Copy the forum post from the words "Re: arm11/armv6 right" through the words "doing some work.", substituting "integers" for "numbers".
## Start Source text
Re: arm11/armv6 right shift signed packed values

<johann.koenig@xxxxxxxxx> wrote in message news:53ea9945-3838-40b2-836d-2c8f08c30efa@xxxxxxxxxxxxxxxxxxxxxxxxxxxxxxx
I'm attempting to pack some numbers for output after doing some work.
They're currently r7 = v0|v4 and r10 = v1|v5. They all need to be >>3,
before or after repacking. Output will be v1|v0 and v5|v4 (little
endian architecture). I managed to get the v1|v0 written reasonably
mov r8, r10, asr #3 ; 1>>3|xxx
pkhtb r8, r8, r7, asr #19 ; 1>>3|,0>>3
str r8, [r0], r2 ; o1|o0, post inc

But v5|v4 is a little ugly because I'm starting with the least
significant bits, so right shifting is going to drag in the bottom of
the upper word (right?). Right now I'm sign extending, then writing
individual shorts.
mov r8, r10, asr #3 ; 5 >> 3
strh r8, [r0, #2] ; o5
sxth r1, r1 ;

sxth r7, r7 ;
mov r8, r7, asr #3 ; 4 >> 3
strh r8, [r0], r2 ; o4, post inc

I found
PKHBT R3, R1, R2, LSL #15 ; R3 = [R2>>1, R1]
PKHTB R3, R3, R1, ASR #1 ; R3 = [R2>>1, R1>>1]
However, that seems to rely on the input being full words.

Is there a better way to do this?

An easy alternative would be to shift r10 and r7 left by 16 and then apply
your first sequence. This way you save and instruction and use str.

However the best option would be to avoid shifting at this stage. Unless it
is the final result, delaying the shift until the next processing step might be
cheaper. Another possibility is to use halving additions if you do any, so
that the result is already shifted.
## End Source text
## Start Source excerpt
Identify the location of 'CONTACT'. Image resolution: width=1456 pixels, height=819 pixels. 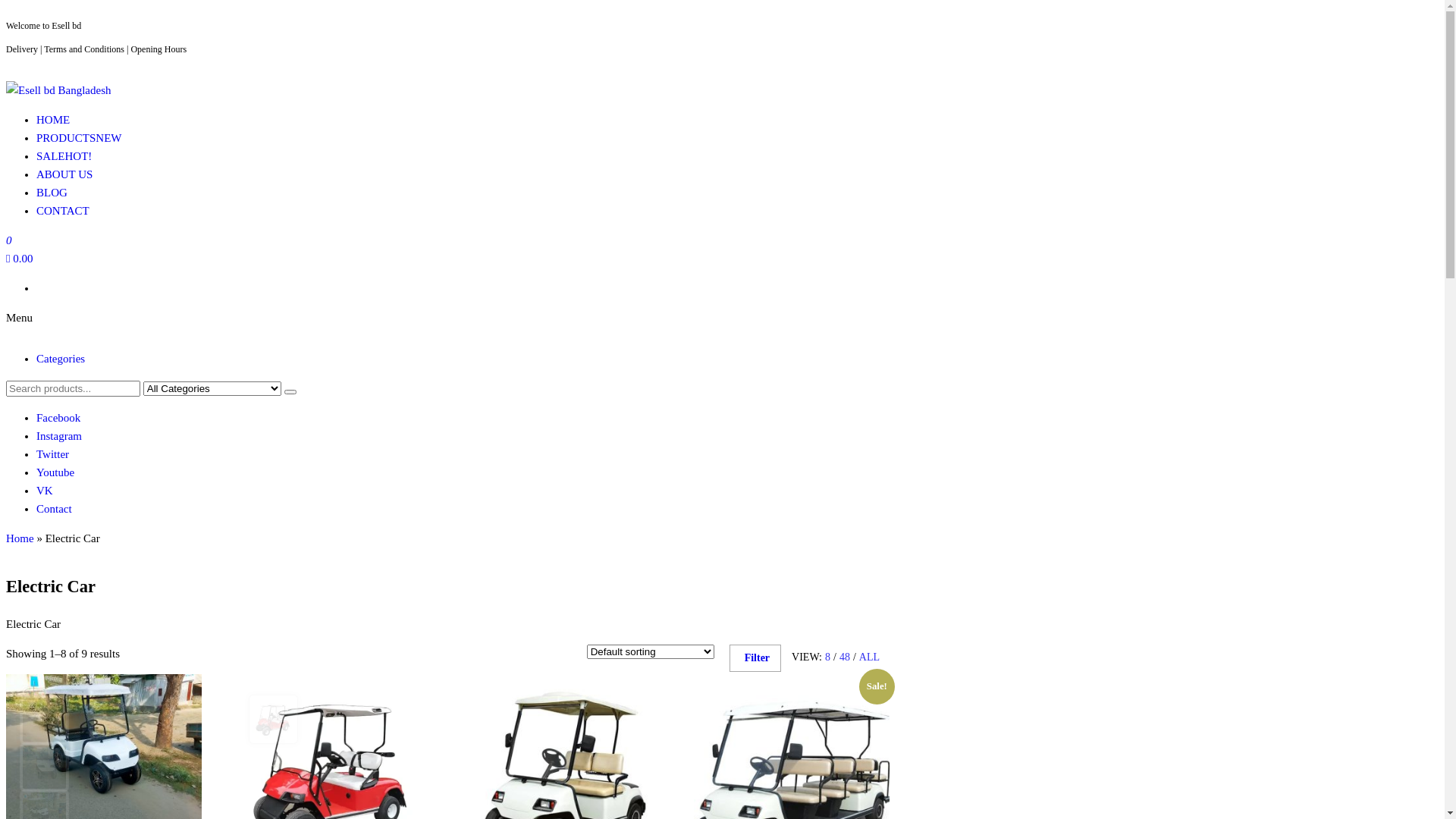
## End Source excerpt
§ Response to the task
Re: arm11/armv6 right shift signed packed values

<johann.koenig@xxxxxxxxx> wrote in message news:53ea9945-3838-40b2-836d-2c8f08c30efa@xxxxxxxxxxxxxxxxxxxxxxxxxxxxxxx
I'm attempting to pack some integers for output after doing some work.